_ACTION ITEM_:
Although the entries contain pictures, only their words should be duplicated exactly.

——

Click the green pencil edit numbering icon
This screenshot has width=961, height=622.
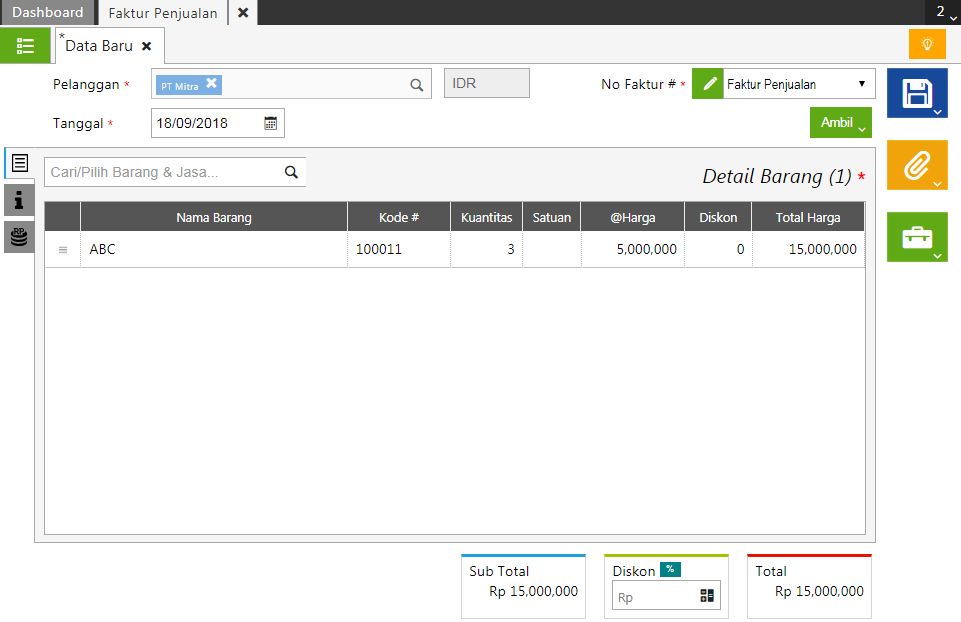pos(708,85)
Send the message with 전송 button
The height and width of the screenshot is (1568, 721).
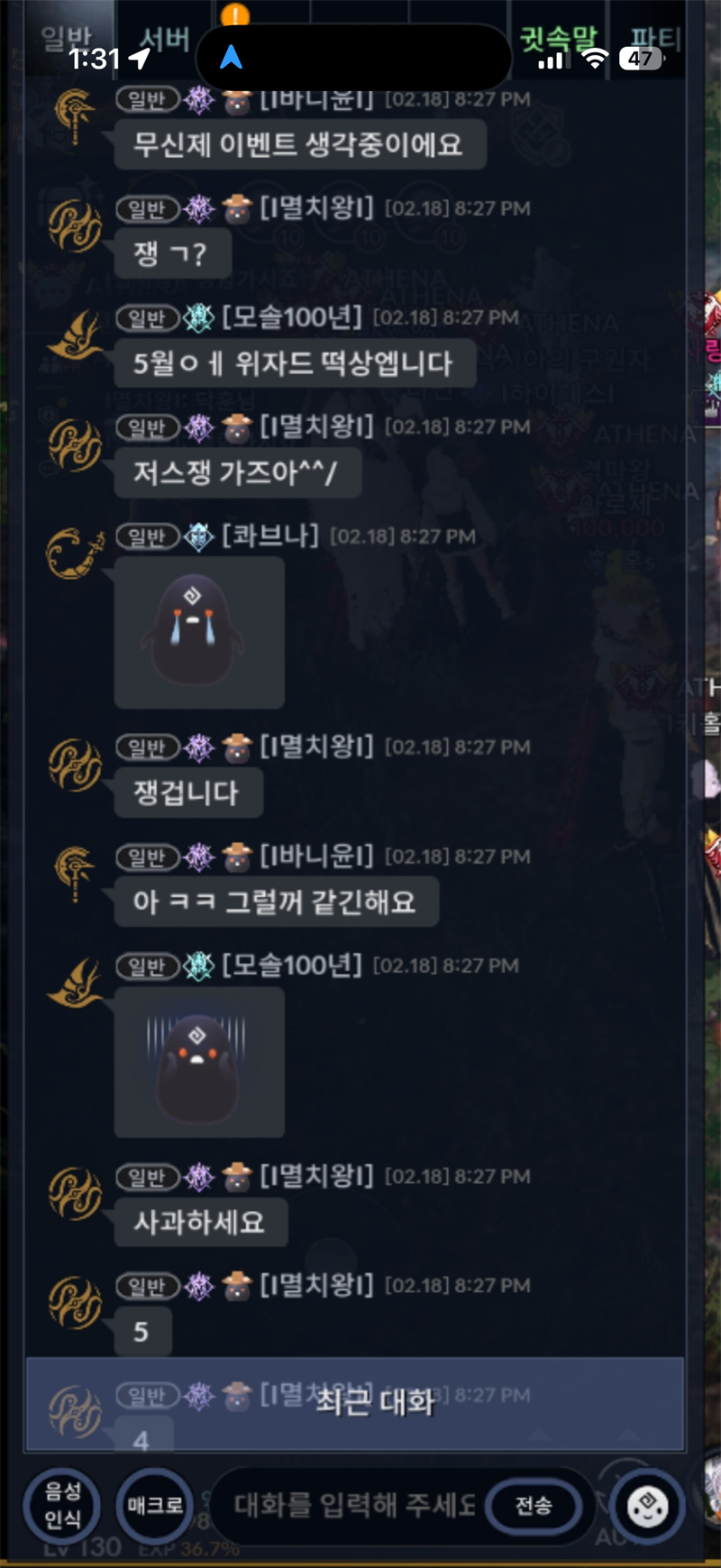(534, 1505)
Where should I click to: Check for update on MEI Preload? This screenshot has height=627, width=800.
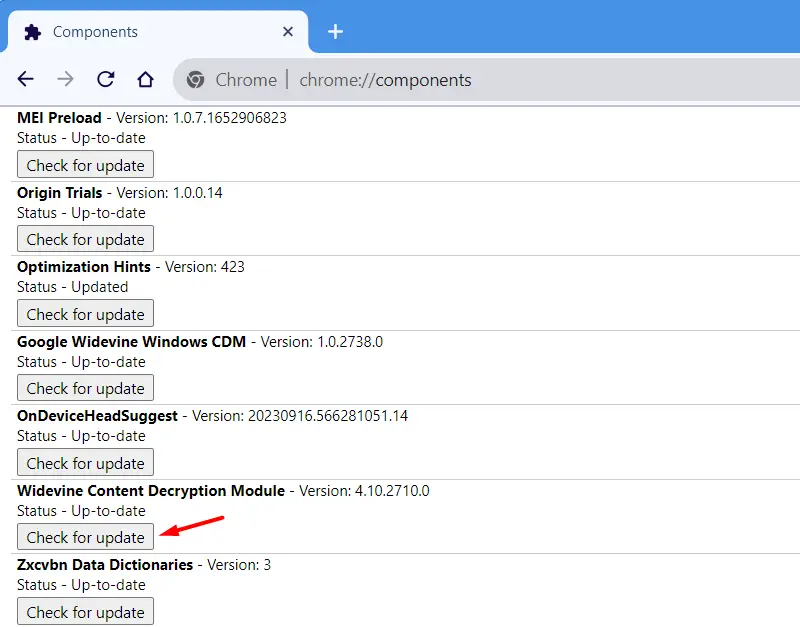click(85, 165)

——

_RESPONSE FOR THIS EXERCISE_:
Click the green pencil edit numbering icon
This screenshot has width=961, height=622.
pos(708,85)
Send the message with 전송 button
The height and width of the screenshot is (1568, 721).
(534, 1505)
Where should I click to: Check for update on MEI Preload? This screenshot has height=627, width=800.
click(85, 165)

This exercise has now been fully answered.